The Utopian Avant-Garde: Soviet Film Posters of the 1920s
Visual Identity, Exhibition, Architecture
Exhibition of rare Soviet Constructivist posters at Poster House, the only museum in the U.S. dedicated to posters
Framing a revolutionary period of poster design
Isometric collaborated with Poster House to design the visually dramatic and historically imperative exhibition The Utopian Avant-Garde: Soviet Film Posters of the 1920s. The 2300 sq. ft. installation explores the origins, high points, and eventual demise of this golden age of Soviet graphic design, showcasing the work of Alexander Rodchenko, the Stenberg brothers, Semyon Semyonov, and more. The design creates an immersive world to contextualize the posters of this era, surrounding the visitor in Constructivist-inspired architecture and typography. Sweeping graphics soar overhead and extend off the walls to the floor, creating a space that elevates both the works and the mission of the museum.

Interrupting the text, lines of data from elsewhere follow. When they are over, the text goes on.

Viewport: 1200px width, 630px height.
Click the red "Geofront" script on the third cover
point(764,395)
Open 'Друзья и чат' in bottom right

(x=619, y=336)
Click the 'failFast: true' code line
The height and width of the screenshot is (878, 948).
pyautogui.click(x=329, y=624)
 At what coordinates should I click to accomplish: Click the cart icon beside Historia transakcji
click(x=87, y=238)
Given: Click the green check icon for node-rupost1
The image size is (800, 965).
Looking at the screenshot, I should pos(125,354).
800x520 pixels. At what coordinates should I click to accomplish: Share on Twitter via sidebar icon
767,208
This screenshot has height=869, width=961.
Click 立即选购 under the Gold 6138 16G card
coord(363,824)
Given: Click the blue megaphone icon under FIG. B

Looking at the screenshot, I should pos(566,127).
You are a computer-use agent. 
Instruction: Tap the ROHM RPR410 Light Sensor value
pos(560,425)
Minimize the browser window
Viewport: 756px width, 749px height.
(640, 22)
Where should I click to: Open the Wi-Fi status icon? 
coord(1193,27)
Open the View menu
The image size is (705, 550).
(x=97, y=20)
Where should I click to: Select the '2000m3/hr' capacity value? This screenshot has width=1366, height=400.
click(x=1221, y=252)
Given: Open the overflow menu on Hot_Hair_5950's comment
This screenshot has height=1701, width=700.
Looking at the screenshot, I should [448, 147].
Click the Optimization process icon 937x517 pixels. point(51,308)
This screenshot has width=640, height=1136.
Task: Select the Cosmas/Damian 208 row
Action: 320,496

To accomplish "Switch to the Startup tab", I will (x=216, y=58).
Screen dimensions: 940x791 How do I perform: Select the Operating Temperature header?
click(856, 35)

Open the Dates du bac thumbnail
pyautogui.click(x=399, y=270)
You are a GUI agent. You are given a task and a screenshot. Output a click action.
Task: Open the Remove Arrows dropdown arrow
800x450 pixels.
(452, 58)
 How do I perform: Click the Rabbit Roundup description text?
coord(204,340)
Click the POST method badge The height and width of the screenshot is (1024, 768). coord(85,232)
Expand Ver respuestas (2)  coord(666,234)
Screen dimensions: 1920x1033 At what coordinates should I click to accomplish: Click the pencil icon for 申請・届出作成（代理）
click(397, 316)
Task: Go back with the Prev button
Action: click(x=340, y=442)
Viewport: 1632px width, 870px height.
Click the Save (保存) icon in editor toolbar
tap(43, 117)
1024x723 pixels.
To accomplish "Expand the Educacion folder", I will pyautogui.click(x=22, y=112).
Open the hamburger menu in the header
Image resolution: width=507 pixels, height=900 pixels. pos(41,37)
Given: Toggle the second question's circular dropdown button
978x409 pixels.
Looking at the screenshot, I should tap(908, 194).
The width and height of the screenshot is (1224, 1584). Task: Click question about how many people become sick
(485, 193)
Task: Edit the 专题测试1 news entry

Historically evocative, visually immersive
For the exhibition’s principal display typography, Isometric created a custom, square version of Action Condensed Bold for both the Latin and Cyrillic scripts. The resulting font, Constructivist Square, is used throughout for grand moments of drama and contrast, as well as for finer nuances and descriptive details. Bold, red highlights within the architecture and graphic design create visual interest and three dimensionality, while simultaneously providing a sense of place and period. From a sweeping curvilinear bench to intimate framing moments created by the architecture, every detail aligns to amplify the curatorial vision. The monumental architecture, custom typography, and animation all work to contextualize and uplift the dynamic, experimental, and explosive posters on view.
Celebrating radical, utopic imagination
In a brief historical interval between Lenin and Stalin, idealistic, young posters artists from present-day Ukraine, Georgia, Sweden, and Russia dreamt of a better world. Film became a key instrument of state-sponsored propaganda, and the poster became a canvas for inventive visual experiments to express progressive modernity, albeit in an environment of chaos and censorship. The exhibition architecture deploys trusses and angular shapes, celebrating this youthful, avant-garde spirit with a dynamic space that is always in the process of construction. This environment contextualizes the posters—some of the rarest and most famous works in the graphic design canon—within the ethos and visuality of the poster artists’ radical imagination, which has inspired generations of designers since.